ArrowFlight Server with DuckDB#
By default, Hopsworks uses big data technologies (Spark or Hive) to create training data and read data for Python clients. This is great for large datasets, but for small or moderately sized datasets (think of the size of data that would fit in a Pandas DataFrame in your local Python environment), the overhead of starting a Spark or Hive job and doing distributed data processing can be significant.
ArrowFlight Server with DuckDB significantly reduces the time that Python clients need to read feature groups and batch inference data from the Feature Store, as well as creating moderately-sized in-memory training datasets.
When the service is enabled, clients will automatically use it for the following operations:
- reading Feature Groups
- reading Queries
- reading Training Datasets
- creating In-Memory Training Datasets
- reading Batch Inference Data
For larger datasets, clients can still make use of the Spark/Hive backend by explicitly setting read_options={"use_hive": True}
.
Service configuration#
Note
Supported only on AWS at the moment.
The ArrowFlight Server is co-located with RonDB in the Hopsworks cluster. If the ArrowFlight Server is activated, RonDB and ArrowFlight Server can each use up to 50% of the available resources on the node, so they can co-exist without impacting each other. Just like RonDB, the ArrowFlight Server can be replicated across multiple nodes to serve more clients at lower latency. To guarantee high performance, each individual ArrowFlight Server instance processes client requests sequentially. Requests will be queued for up to 10 minutes before they are rejected.

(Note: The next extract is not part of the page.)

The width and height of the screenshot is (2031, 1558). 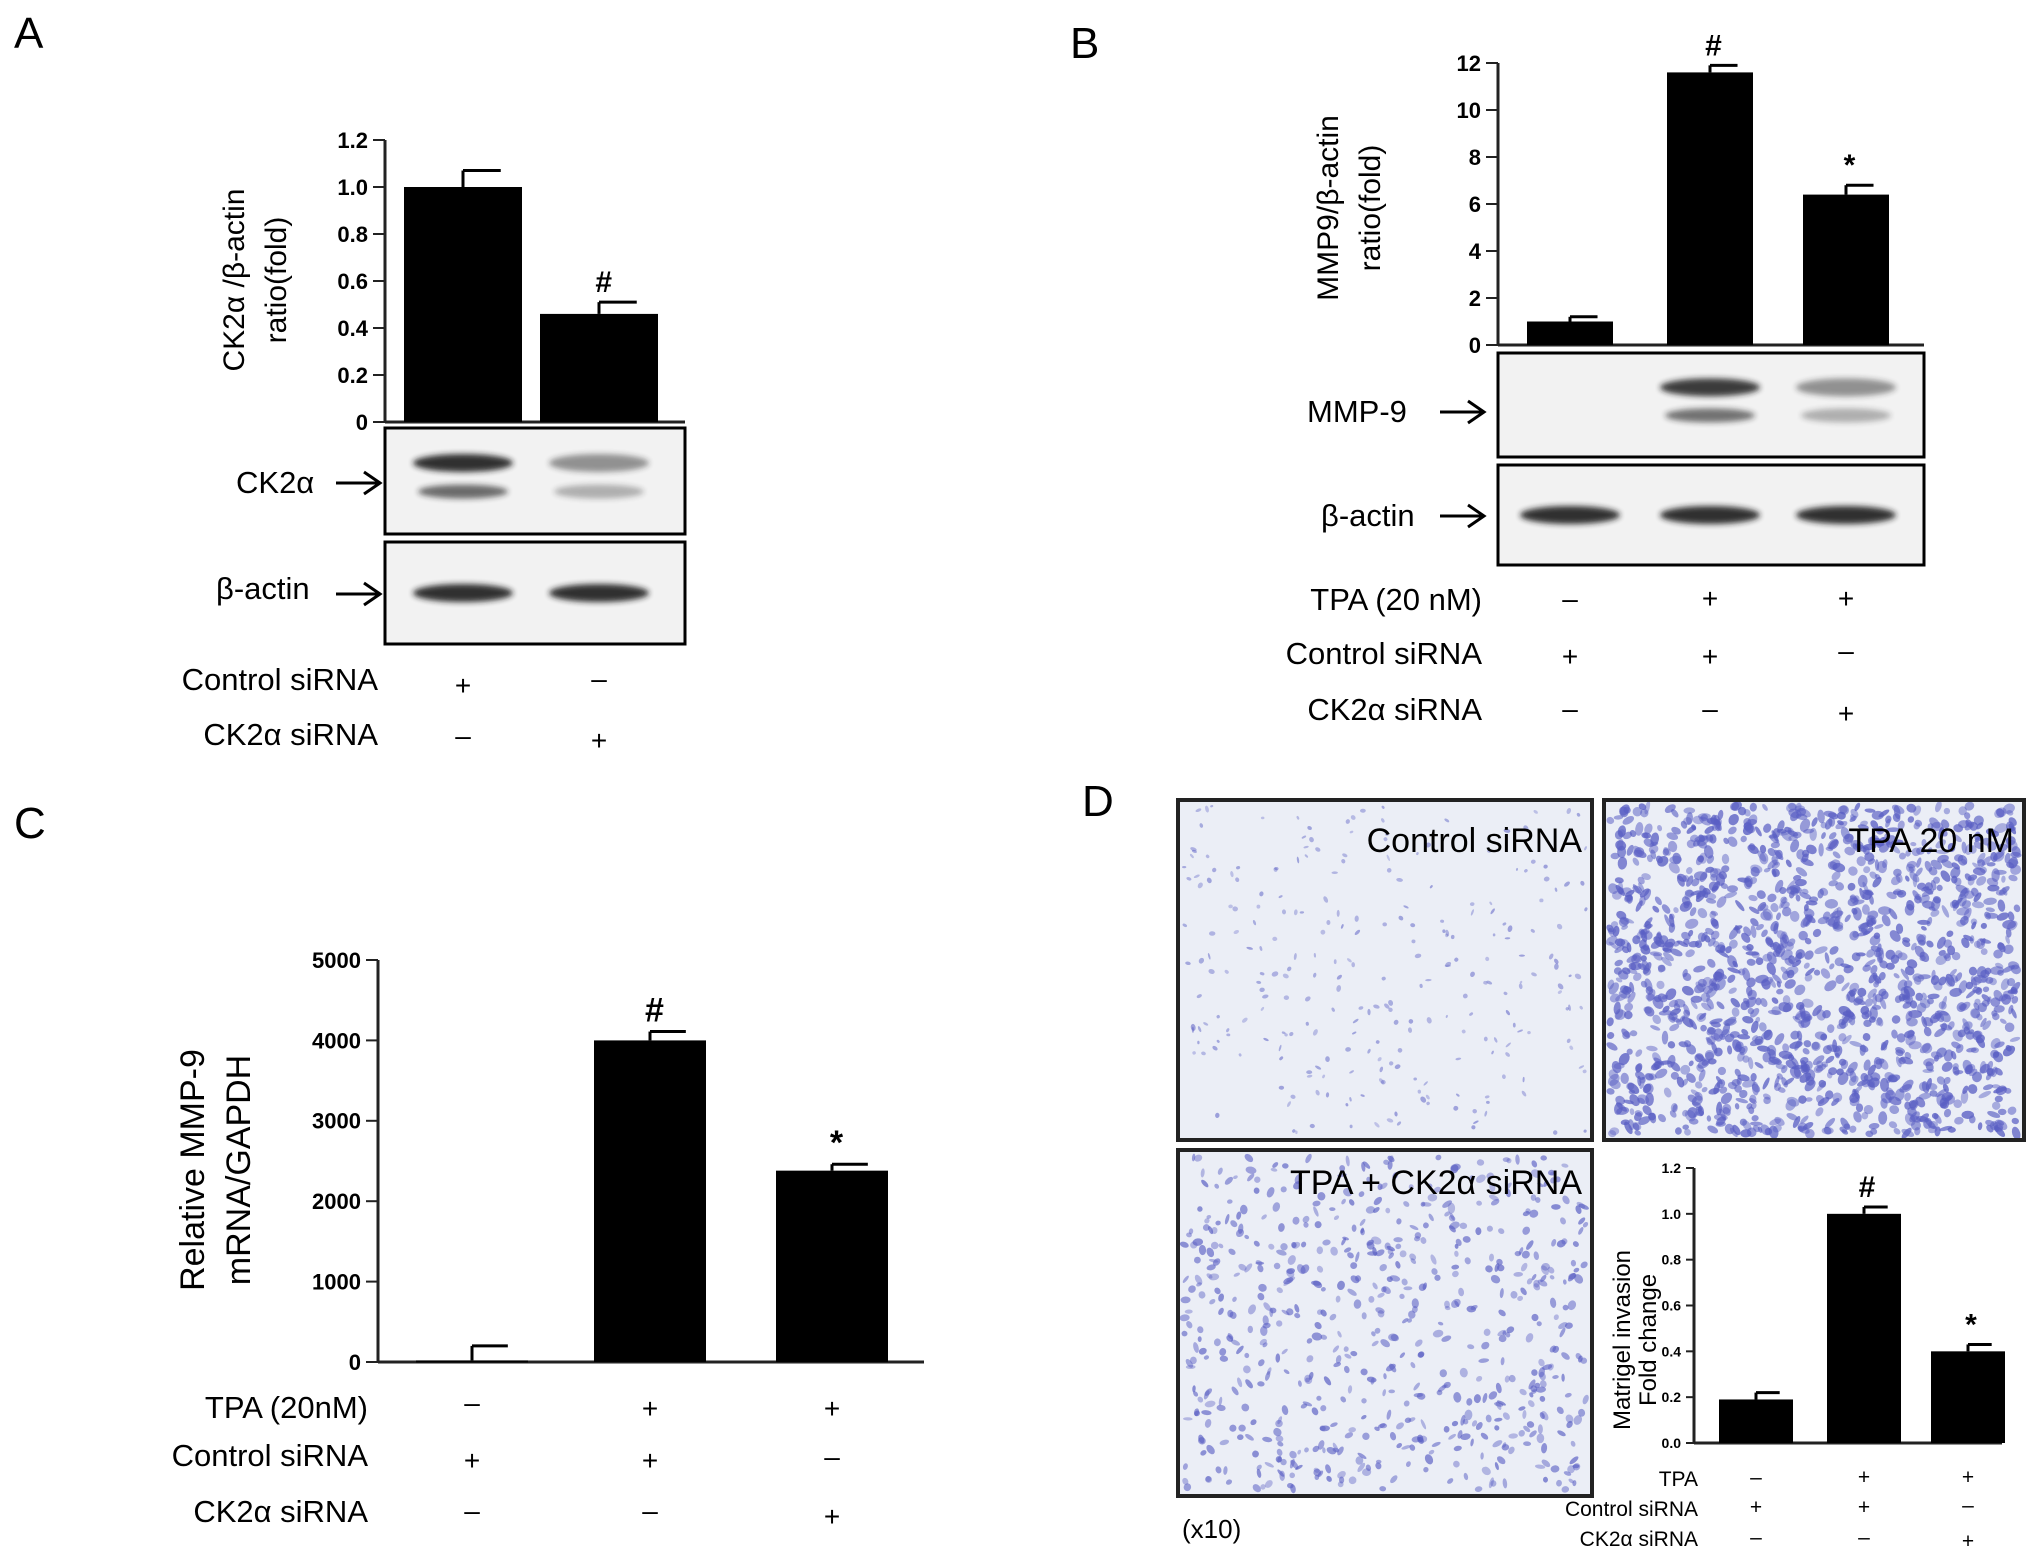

To deploy ArrowFlight Server on a cluster:
- Select "RonDB cluster"
- Select an instance type with at least 16GB of memory and 4 cores. (*)
- Tick the checkbox
Enable ArrowFlight Server
.
(*) The service should have at least the 2x the amount of memory available that a typical Python client would have. Because RonDB and ArrowFlight Server share the same node we recommend selecting an instance type with at least 4x the client memory. For example, if the service serves Python clients with typically 4GB of memory, an instance with at least 16GB of memory should be selected. An instance with 16GB of memory will be able to read feature groups and training datasets of up to 10-100M rows, depending on the number of columns and size of the features (~2GB in parquet). The same instance will be able to create point-in-time correct training datasets with 1-10M rows, also depending on the number and the size of the features. Larger instances are able to handle larger datasets. The numbers scale roughly linearly with the instance size.